» **What you will do**:
Nothing but the lines below between the line holding "Nội dung (395, 2022)" and the line holding "[Youtube VietAIR] (761, 274)", inclusive, should appear in the answer, each set down exactly.

» **Source material**:

# # # # #

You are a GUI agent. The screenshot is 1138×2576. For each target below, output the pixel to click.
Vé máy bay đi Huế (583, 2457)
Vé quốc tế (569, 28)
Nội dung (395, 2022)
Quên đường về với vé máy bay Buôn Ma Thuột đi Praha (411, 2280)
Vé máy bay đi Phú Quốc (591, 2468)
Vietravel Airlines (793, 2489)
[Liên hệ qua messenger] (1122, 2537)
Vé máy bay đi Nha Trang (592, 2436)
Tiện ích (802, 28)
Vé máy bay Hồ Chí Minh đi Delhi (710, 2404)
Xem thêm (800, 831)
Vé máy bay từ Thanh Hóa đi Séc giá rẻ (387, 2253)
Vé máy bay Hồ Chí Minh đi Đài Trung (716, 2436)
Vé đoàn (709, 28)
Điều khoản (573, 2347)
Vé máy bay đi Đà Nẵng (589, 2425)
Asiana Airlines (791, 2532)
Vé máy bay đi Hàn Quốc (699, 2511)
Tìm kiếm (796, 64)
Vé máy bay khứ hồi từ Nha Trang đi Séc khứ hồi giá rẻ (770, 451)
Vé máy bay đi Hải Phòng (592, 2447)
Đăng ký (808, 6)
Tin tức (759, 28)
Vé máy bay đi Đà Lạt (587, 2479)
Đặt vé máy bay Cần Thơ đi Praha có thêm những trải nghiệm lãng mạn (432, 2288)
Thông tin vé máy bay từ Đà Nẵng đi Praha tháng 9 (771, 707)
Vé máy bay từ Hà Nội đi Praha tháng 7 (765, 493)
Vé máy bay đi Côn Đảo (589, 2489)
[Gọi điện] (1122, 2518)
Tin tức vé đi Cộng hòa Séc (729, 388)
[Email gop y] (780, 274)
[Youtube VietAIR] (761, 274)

# # # # #

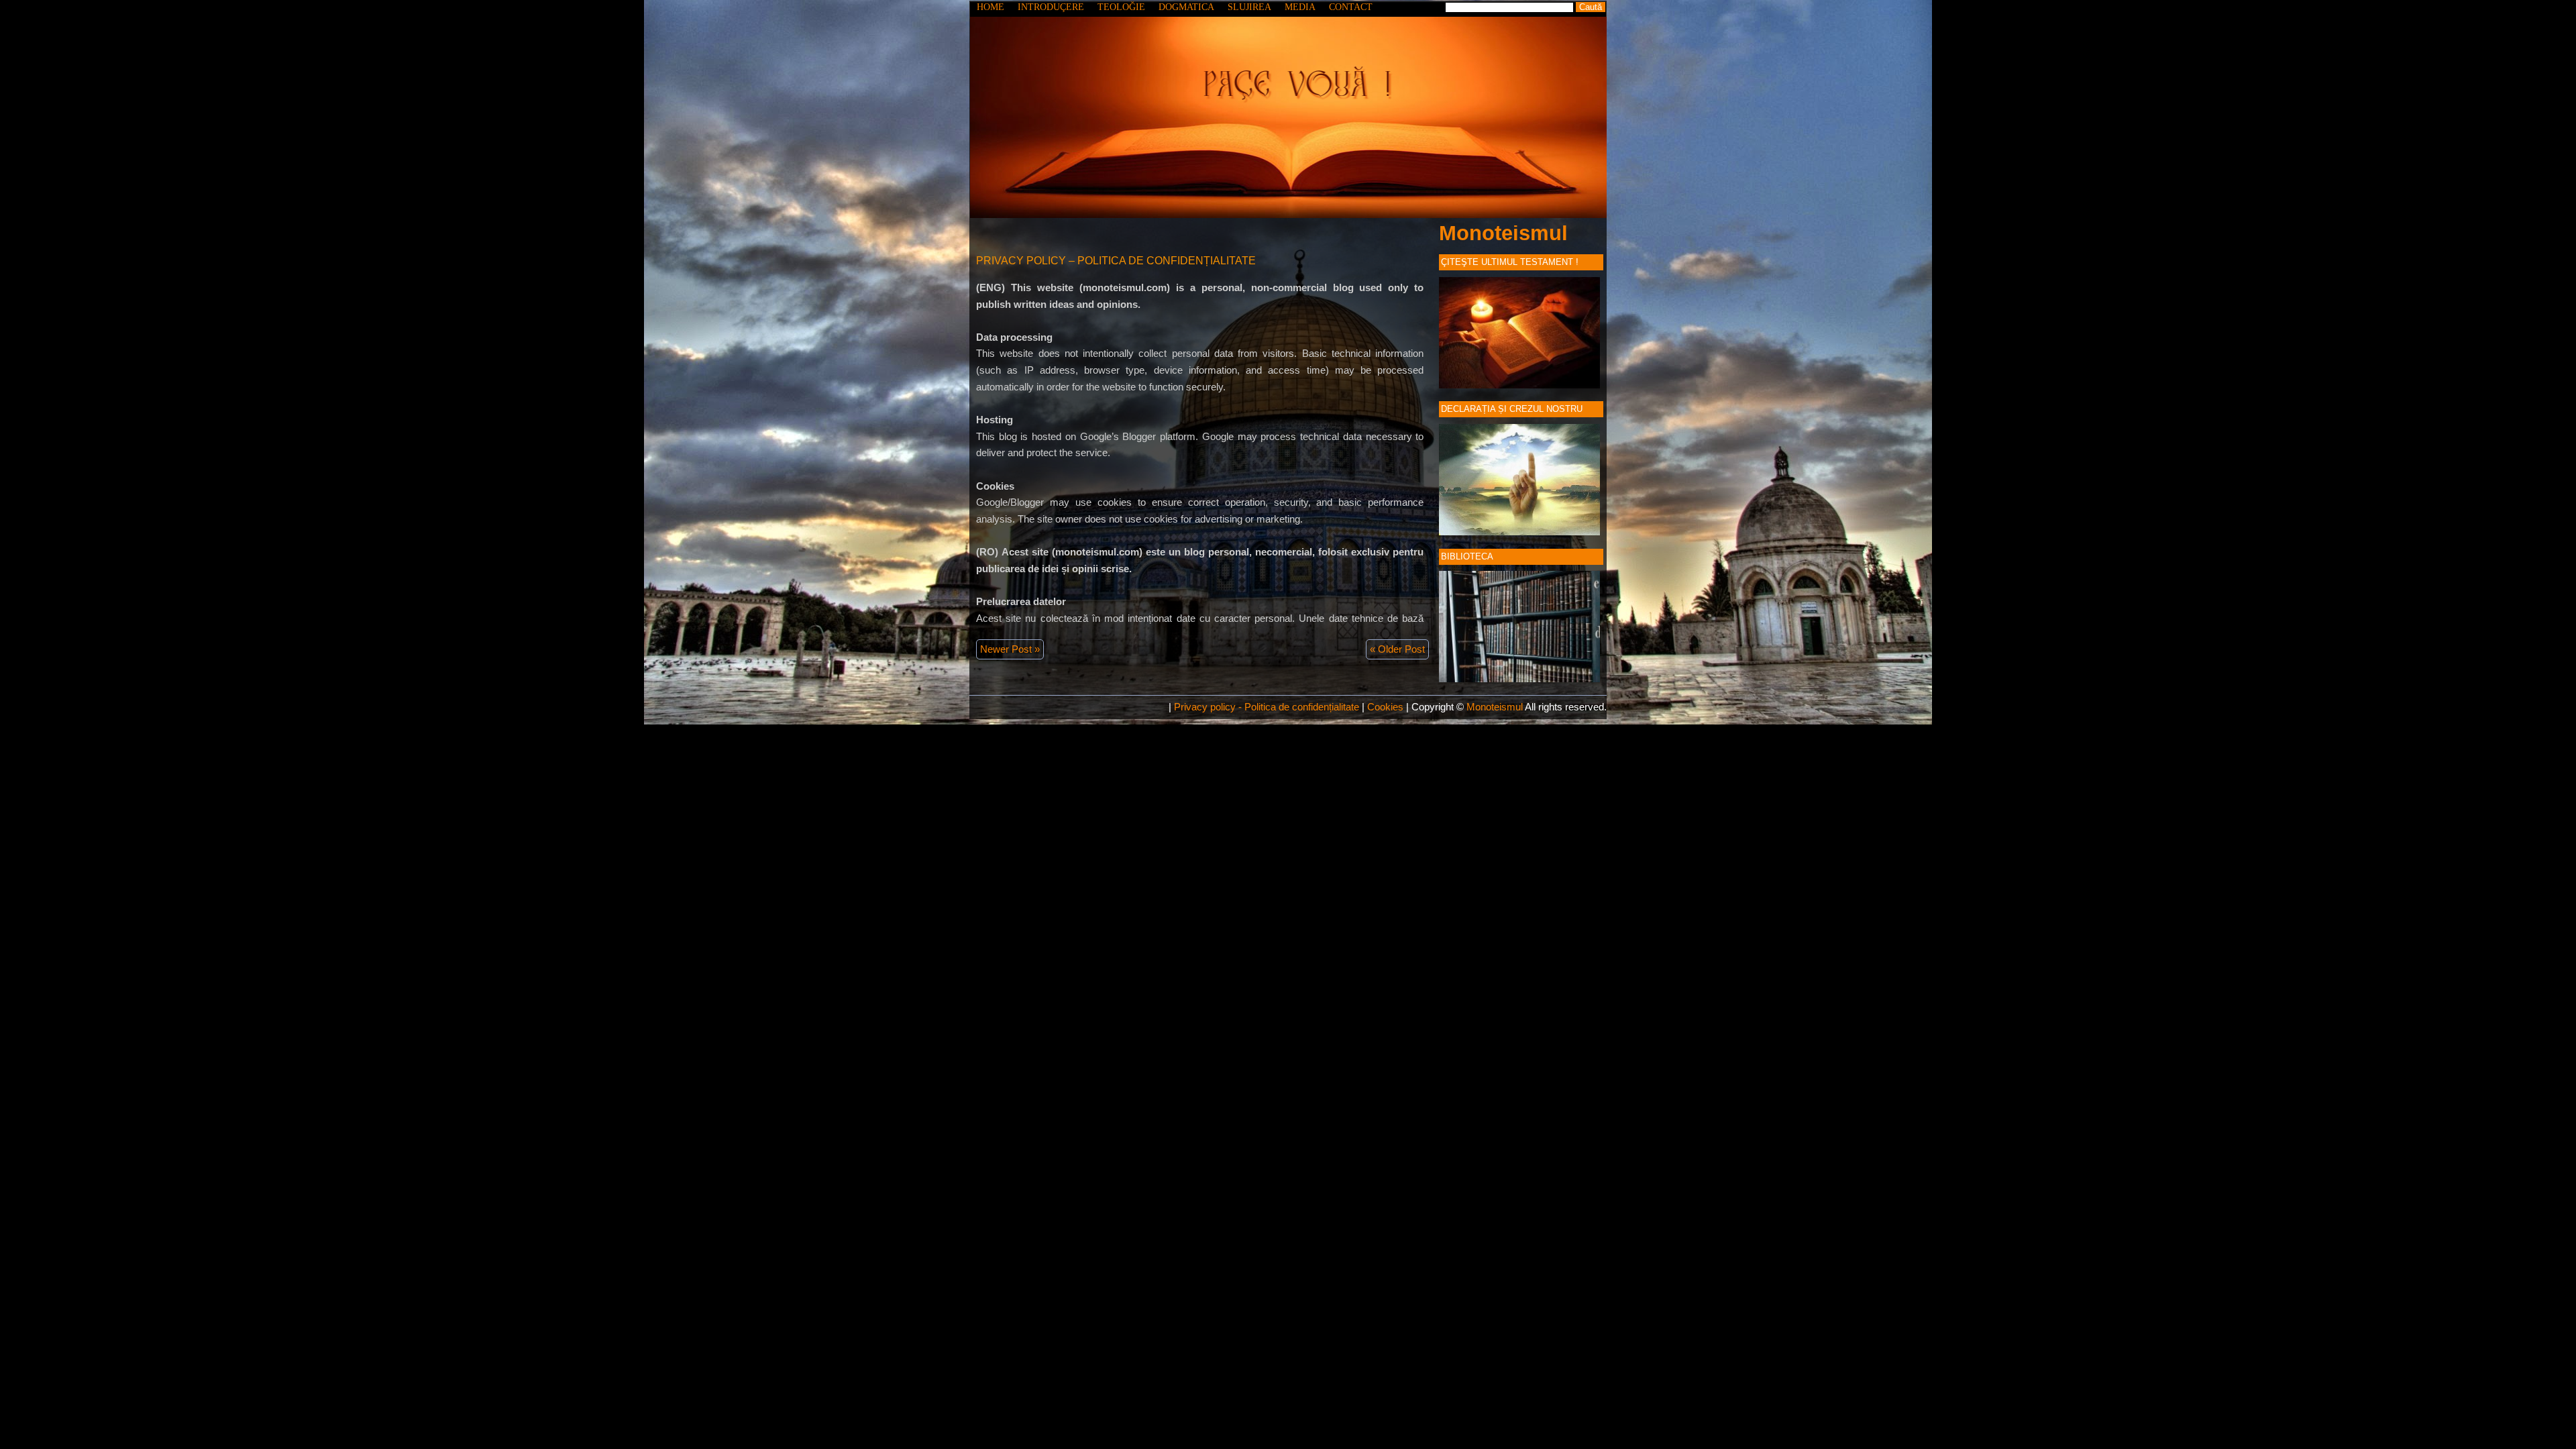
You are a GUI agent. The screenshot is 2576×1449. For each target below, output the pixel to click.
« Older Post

# # # # #

» **Result of this exercise**:
Nội dung (395, 2022)
Quên đường về với vé máy bay Buôn Ma Thuột đi Praha (411, 2280)
Vé máy bay đi Phú Quốc (591, 2468)
Vietravel Airlines (793, 2489)
[Liên hệ qua messenger] (1122, 2537)
Vé máy bay đi Nha Trang (592, 2436)
Tiện ích (802, 28)
Vé máy bay Hồ Chí Minh đi Delhi (710, 2404)
Xem thêm (800, 831)
Vé máy bay từ Thanh Hóa đi Séc giá rẻ (387, 2253)
Vé máy bay Hồ Chí Minh đi Đài Trung (716, 2436)
Vé đoàn (709, 28)
Điều khoản (573, 2347)
Vé máy bay đi Đà Nẵng (589, 2425)
Asiana Airlines (791, 2532)
Vé máy bay đi Hàn Quốc (699, 2511)
Tìm kiếm (796, 64)
Vé máy bay khứ hồi từ Nha Trang đi Séc khứ hồi giá rẻ (770, 451)
Vé máy bay đi Hải Phòng (592, 2447)
Đăng ký (808, 6)
Tin tức (759, 28)
Vé máy bay đi Đà Lạt (587, 2479)
Đặt vé máy bay Cần Thơ đi Praha có thêm những trải nghiệm lãng mạn (432, 2288)
Thông tin vé máy bay từ Đà Nẵng đi Praha tháng 9 (771, 707)
Vé máy bay từ Hà Nội đi Praha tháng 7 (765, 493)
Vé máy bay đi Côn Đảo (589, 2489)
[Gọi điện] (1122, 2518)
Tin tức vé đi Cộng hòa Séc (729, 388)
[Email gop y] (780, 274)
[Youtube VietAIR] (761, 274)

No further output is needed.